Action item:
Would you return every line of the listing below that has "pixels" in it?

Data for this task:

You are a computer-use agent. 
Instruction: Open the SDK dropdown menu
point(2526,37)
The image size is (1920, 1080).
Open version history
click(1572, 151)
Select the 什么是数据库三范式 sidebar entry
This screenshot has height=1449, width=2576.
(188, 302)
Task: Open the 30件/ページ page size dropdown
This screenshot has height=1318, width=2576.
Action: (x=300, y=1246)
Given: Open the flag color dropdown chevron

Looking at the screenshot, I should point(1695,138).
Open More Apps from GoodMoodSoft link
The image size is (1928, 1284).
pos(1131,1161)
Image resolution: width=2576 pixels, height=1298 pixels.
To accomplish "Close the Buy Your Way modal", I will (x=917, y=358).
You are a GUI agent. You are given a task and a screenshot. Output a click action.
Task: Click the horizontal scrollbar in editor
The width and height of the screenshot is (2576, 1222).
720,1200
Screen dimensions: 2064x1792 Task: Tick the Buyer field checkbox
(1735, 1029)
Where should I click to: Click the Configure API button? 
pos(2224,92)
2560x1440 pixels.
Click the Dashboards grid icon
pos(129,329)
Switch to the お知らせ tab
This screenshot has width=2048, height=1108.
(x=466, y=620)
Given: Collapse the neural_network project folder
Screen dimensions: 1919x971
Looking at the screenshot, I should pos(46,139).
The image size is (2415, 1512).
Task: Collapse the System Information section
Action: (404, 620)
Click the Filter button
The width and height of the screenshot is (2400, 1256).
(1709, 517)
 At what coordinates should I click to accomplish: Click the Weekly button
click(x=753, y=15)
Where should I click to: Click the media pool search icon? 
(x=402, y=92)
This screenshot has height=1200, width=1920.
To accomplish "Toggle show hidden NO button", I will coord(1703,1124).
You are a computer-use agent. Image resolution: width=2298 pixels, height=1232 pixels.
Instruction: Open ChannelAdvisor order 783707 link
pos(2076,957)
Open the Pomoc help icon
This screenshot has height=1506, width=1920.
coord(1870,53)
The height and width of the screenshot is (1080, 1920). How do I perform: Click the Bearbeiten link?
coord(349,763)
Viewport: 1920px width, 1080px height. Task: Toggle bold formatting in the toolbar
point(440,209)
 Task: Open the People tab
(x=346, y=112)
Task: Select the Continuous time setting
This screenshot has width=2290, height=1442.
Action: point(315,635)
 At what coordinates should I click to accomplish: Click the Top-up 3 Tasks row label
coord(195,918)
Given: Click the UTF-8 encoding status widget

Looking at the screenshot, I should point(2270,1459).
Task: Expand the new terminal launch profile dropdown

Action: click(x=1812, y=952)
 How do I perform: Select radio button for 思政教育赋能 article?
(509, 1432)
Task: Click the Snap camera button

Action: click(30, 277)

Exercise solution:
Image resolution: width=2576 pixels, height=1298 pixels.
2560x1440 pixels.
You are a computer-use agent. Image resolution: width=2298 pixels, height=1232 pixels.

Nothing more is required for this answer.